Dâvetin Alanı

Dâvetin Alanı

Dâvetin Alanı:



İslâmî dâvet şüphesiz ki kişilere, gruplara
(mezheplere ve hiziplere) veya din adına sonradan ortaya çıkmış şeylere değil,
Allah rızâsı için O'na ve O'nun âyetlerine bir çağrıdır. Iyinin, güzelin,
adâletin, insanlığın ve bunlara bağlı değerlerin kaynağı Islâm'dır. Kur'an,
insanları Allah'a ve bu değerlere dâvet edip, kendisi de salih amel işleyen
kimseleri doğru sözlüler (sadıklar) olarak niteliyor (41/Fussılet, 33).
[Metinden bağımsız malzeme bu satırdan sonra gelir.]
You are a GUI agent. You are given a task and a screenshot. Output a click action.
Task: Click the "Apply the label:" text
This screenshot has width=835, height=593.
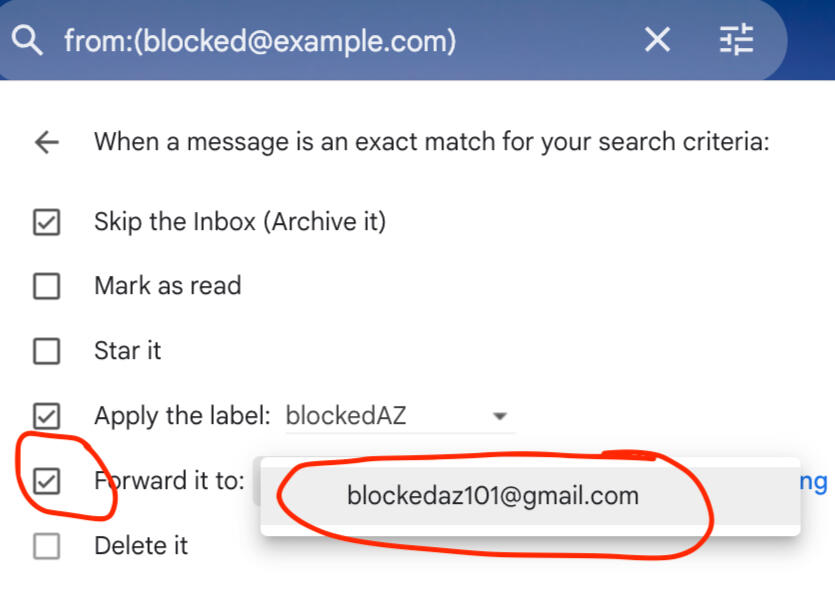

Bu şekilde dâvet edenlerin başında da Allah'ın
elçileri gelir. Onlar insanları Allah'a ve O'na kulluğa çağırırlar. Onların
çağrısı insanlara hayat veren şeyleredir (8/Enfâl, 24). Kur'an Peygamberimize
‘beşîr, mübeşşir (müjdeleyici)' ve ‘nezîr (uyarıcı ve korkutucu)' dediği gibi
‘dâiyellah- Allah'a dâvet edici' de demektedir (48/Fetih, 8; 25/Furkan, 56; 33/Ahzâb,
45-46; 46/Ahkaf, 31).

Peygamberler, insanları ‘kurtuluşa' dâvet
ederler, küfre düşen sapmışlar ise onları, hatta kendilerine elçi olarak gelen
peygamberleri bile ateşe (nâr'a) çağırırlar (40/Mü'min, 41-42). İnsanlardan
bazıları da kendilerini ‘kurtuluşa' çağıran elçilere karşı alaylı bir tavır
takınmalarının yanında, Hakk'tan gelen çağrıyı duymamak için kulaklarını
kapatırlar, elbiselerini başlarına dolarlar. Şüphesiz bu hareket aklını iyi
kullanan kişilerin yapacağı şey değildir (71/Nûh, 7-8). Allah'a şirk koşanlar,
ya da inkâra sapanlar kendi yollarının doğru olduğunu, kendi inançlarının sağlam
olduğunu düşünürler ve insanları kendi bâtıl dinlerine çağırırlar, o bâtıl
dinlerin propagandasını yaparlar. Onların bu dâveti sapıklığa çağrıdan başka bir
şey değildir (13/Ra'd, 14). Halbuki Allah (c.c.) insanları ‘selâm yurduna'
çağırmaktadır . Selâm yurduna gidebilmenin yolu da yine ‘selâm' dini olan Islâma
teslim olmaktır.

Şeytan, gerçekten insanoğlunun en büyük
düşmanıdır. O, kendine uyanları mutluluğa, huzura ve iyi olan şeylere değil;
çılgınca yanan bir ateşin halkından olmaya çağırır (35/Fâtır, 6). Haddi aşarak
büyüklük taslayan ve dalâlete düşen nice küfür öncüleri tıpkı firavun gibi
insanları ateşe (nâr'a) dâvet ederler. Bu gibi sapık liderlere uyup onların
peşinden gidenler, ya da onların uydurduğu bâtıl dinlere göre yaşayanlar,
ateşden başka bir şey kazanmazlar (28/Kasas, 41-42). Hakka, doğruya, güzele,
iyiye, mutluluğa, huzura, selâm yurduna, fıtrata, insanlığa dâvet eden Hz.
Muhammed (s.a.s.)'in çağrısı bütün insanları kapsar. O, son peygamber olduğu
için kendinden sonra gelen bütün insanlara gönderilmiştir (34/Sebe', 28; 7/A'râf,
158). Allah (c.c.) katında tek geçerli din de Hz. Muhammed'in insanlara tebliğ
ettiği İslâm'dır (3/Âl-i İmrân, 19). Hz. Muhammed (s.a.s.) diğer elçiler
gibi, insanlar üzerinde bir zorba (88/Ğâşiye, 22), bir bekçi (koruyucu)
(4/Nisâ, 80; 42/Şûrâ, 48), onların yaptıklarından sorumlu bir vekil (6/En'âm,
66, 107; 39/Zümer, 4 vd.) değildir. O'nun görevi, kendisine indirilen vahy'i
insanlara tebliğ etmek, onları irşad etmek ve onları Hakk'a dâvet etmektir
(3/Âl-i İmrân, 20; 5/Mâide, 92, 99; 42/Şûrâ, 48 vd.)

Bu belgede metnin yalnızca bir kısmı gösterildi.